Por un lado vino el desmembramiento de sus partes: se independizaron países que no se sentían “rusos” y con esto se perdió el 30 pc de su territorio.
Por el otro, vino la crisis económica. Los funcionarios del antiguo KGB se repartieron la riqueza del país y el sistema de beneficencia quebró. Millones de ciudadanos murieron o abandonaron el país.
La gente comenzó a añorar al Partido Comunista.
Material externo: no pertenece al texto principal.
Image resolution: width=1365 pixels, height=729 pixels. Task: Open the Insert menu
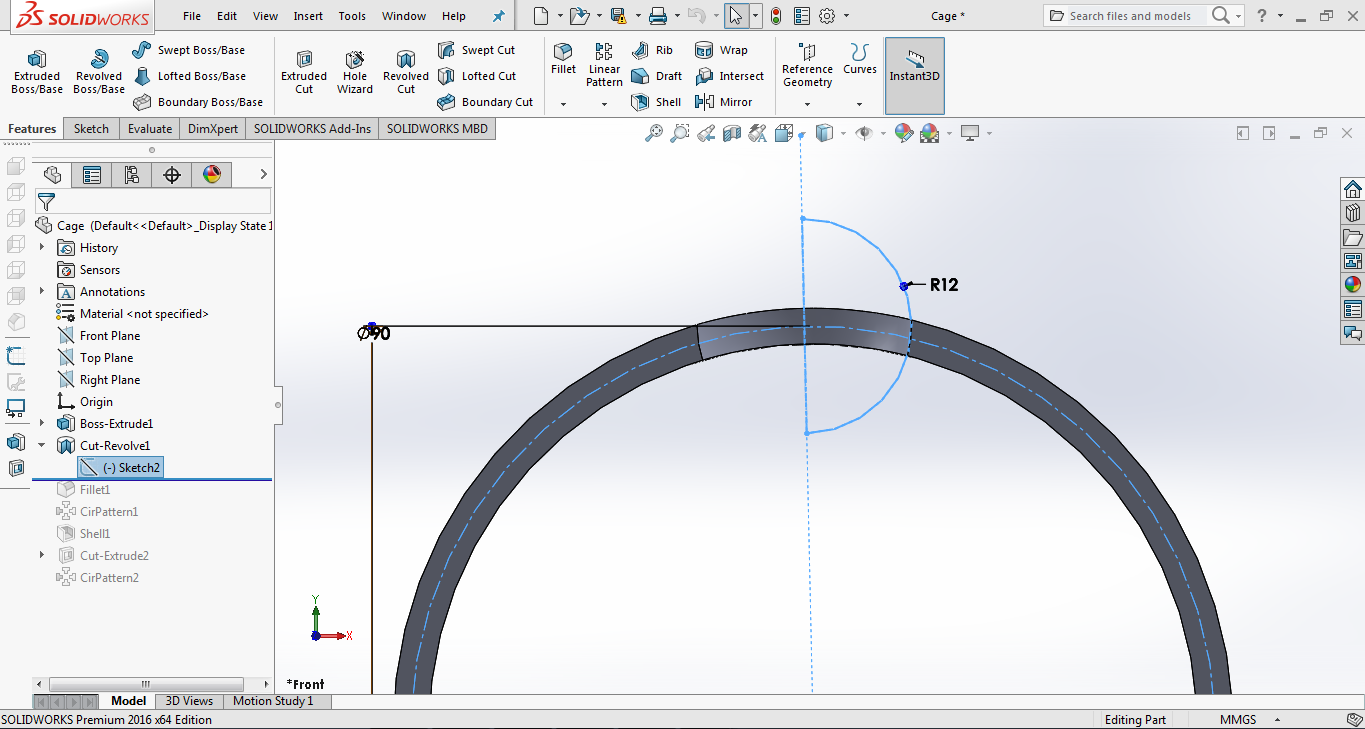pyautogui.click(x=308, y=16)
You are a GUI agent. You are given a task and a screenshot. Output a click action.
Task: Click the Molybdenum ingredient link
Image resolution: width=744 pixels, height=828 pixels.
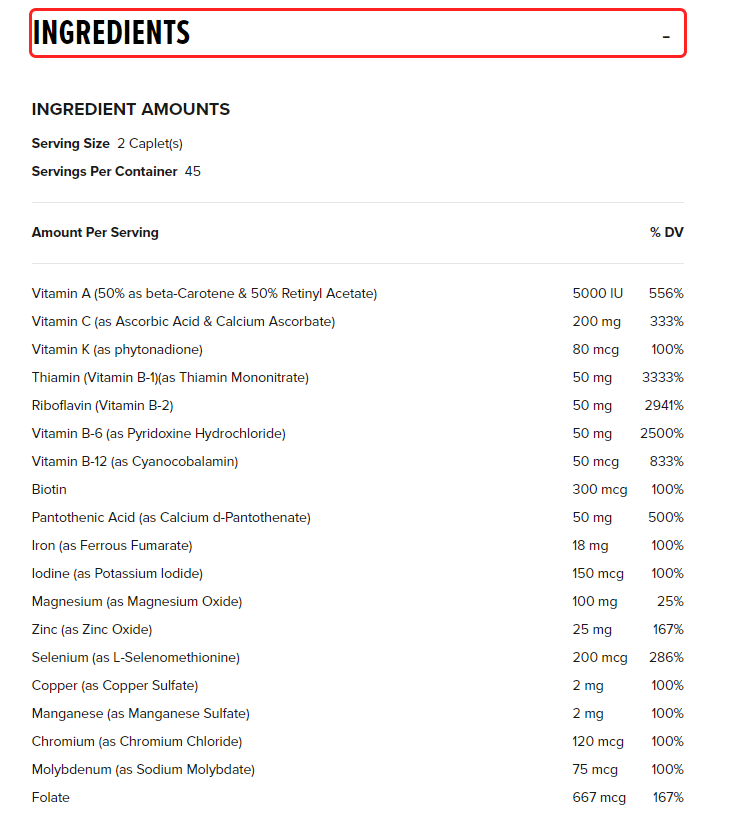click(145, 769)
Y si este no ganó en las urnas fue porque en el 2000 lo hizo un abogado brillante, de origen humilde y ex agente de la KGB, llamado Vladimir Putin, que describía el comunismo como “un callejón sin salida, lejos de la civilización”.
Putin comenzó a gobernar de manera drástica y autoritaria. Giró la economía hacia el capitalismo, bajó los impuestos y persiguió a las mafias. Todo esto se tradujo en un vigoroso crecimiento económico y una significativa disminución de la pobreza.
Putin salvó a Rusia.
Por esto ganó las elecciones en el 2004, en el 2012 y en el 2018 (todas las veces de manera abrumadora).
Internacionalmente se presenta como un villano déspota capaz de muchas fechorías, entre ellas las de manipular la justicia en contra de sus adversarios. Pero detrás de toda esa mala prensa también molesta mucho su ferviente patriotismo y su firmeza en no doblegarse a Occidente.
Putin no permite que organismos internacionales intervengan en la economía de su país. Tampoco se somete a la fanaticada ambientalista (a Greta la invitó a prepararse mejor y a no dejarse manipular por sus mayores), ni a la ideología de género (dejó bien claro que en Rusia no se perseguía a nadie por ser homosexual, pero que eso no significaba que fuesen a promocionar la homosexualidad en las escuelas).
Y no tolera que los inmigrantes impongan sus costumbres. ¡Qué se devuelvan a su país si no quieren integrarse!
Los rusos lo adoran y aprueban lo que hace. A unos cuantos les encantaría
incluso que se quedara para siempre.